Entre os becos de Veneza e a luz dourada de Lido, a DJ Martha Pinel — em plena ascensão na cena eletrônica europeia — incorpora o verão com estilo e atitude. Moda e música se fundem em ritmo próprio, leve e autêntico, como ela.




“Comecei a tocar em 2014, de uma forma totalmente despretensiosa. Na época, uma amiga minha tinha uma boate no Rio, a Cave, em Ipanema, e ela precisava de alguém para cobrir um slot de abertura para outro DJ. Como eu era sempre a que fazia as playlists de Spotify das viagens e da galera, ela me chamou pra fazer o warm up, e eu topei. Nunca imaginei que aquilo viraria minha profissão. Depois dessa experiência, comecei a estudar, a ir mais a fundo, e também comecei a produzir uma festa no Rio. A ideia era criar um espaço diferente, trazer um eletrônico com uma energia leve, trazer artistas de fora com essa pegada que a cena brasileira ainda não conhecia muito bem. Tudo era feito com muita vontade e curiosidade — a gente queria mesmo agitar o cenário local, abrir espaço para novas sonoridades, e, claro, se divertir.

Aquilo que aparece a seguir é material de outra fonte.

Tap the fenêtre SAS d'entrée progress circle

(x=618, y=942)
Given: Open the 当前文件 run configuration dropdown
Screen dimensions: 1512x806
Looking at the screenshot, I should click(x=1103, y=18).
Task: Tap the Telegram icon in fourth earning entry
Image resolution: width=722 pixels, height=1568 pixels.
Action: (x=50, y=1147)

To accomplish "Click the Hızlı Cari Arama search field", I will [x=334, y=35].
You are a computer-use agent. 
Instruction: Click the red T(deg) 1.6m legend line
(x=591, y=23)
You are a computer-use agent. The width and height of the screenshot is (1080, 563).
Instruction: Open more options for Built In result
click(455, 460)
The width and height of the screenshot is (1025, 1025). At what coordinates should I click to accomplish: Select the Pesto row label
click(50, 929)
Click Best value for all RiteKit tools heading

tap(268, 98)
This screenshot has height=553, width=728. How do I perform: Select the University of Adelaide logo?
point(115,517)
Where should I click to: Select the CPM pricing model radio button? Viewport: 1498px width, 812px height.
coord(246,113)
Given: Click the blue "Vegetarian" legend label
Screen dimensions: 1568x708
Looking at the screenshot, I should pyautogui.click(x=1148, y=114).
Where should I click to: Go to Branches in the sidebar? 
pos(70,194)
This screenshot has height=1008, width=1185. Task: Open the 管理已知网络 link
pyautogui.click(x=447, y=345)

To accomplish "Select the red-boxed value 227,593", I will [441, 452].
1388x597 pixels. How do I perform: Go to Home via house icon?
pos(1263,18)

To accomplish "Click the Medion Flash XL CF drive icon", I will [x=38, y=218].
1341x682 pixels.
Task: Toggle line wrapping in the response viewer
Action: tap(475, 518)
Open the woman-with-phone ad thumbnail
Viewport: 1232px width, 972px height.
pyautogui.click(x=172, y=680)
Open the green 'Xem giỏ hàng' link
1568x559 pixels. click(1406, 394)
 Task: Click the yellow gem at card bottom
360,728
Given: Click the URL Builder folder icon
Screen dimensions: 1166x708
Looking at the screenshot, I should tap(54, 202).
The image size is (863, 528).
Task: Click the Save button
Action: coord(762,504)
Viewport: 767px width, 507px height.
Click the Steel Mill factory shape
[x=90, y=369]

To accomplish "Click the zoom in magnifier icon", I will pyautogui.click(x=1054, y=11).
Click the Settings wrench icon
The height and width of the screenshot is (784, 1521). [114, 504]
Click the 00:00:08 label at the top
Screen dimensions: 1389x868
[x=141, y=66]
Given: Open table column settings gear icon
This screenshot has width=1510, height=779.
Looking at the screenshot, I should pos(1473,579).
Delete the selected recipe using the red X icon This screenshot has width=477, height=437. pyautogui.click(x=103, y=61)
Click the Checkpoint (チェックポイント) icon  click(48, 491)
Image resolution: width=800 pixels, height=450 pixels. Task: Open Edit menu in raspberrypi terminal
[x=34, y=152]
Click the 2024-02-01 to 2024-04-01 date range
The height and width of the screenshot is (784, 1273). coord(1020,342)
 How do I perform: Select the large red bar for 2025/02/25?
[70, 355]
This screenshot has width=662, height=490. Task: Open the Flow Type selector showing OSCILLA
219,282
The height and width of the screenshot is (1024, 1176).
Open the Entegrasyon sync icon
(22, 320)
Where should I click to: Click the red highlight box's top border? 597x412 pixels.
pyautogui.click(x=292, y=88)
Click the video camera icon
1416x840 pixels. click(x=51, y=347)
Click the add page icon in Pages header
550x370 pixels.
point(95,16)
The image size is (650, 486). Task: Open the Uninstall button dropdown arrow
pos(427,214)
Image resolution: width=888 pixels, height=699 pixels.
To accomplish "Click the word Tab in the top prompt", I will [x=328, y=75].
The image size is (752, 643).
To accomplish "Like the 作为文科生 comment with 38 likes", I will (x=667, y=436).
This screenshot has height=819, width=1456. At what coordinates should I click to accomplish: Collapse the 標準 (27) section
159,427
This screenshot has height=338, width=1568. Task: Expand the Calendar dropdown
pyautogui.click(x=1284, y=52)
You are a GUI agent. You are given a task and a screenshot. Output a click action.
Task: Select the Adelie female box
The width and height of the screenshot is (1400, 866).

Foi um processo orgânico, e esses encontros acabaram rendendo conexões muito legais, que naturalmente me levaram a circular pela Europa depois.”




“Um dos maiores desafios desde o início — e que, de certa forma, ainda enfrento — é o fato de ser mulher em uma indústria majoritariamente masculina e machista. Meu processo de evolução na carreira foi muito mais lento do que provavelmente seria se eu fosse um homem. Precisei me provar muitas e muitas vezes que eu merecia estar ali no palco, que eu sabia o que estava fazendo. Enquanto para muitos homens a presença já é validada de partida, nós, mulheres, ainda precisamos justificar nosso lugar constantemente. Mas aprendi a lidar com isso, a me posicionar, e a transformar essa luta em força. Estar aqui hoje, ocupando esse espaço, também é uma forma de abrir caminho para outras mulheres.”
“Antes de ser DJ, eu trabalhava com moda — que, pra mim, sempre foi uma forma poderosa de expressão. Assim como a música, a moda comunica quem você é, o que você sente, o que você quer dizer pro mundo. Então, quando eu comecei a tocar, foi natural unir essas duas linguagens.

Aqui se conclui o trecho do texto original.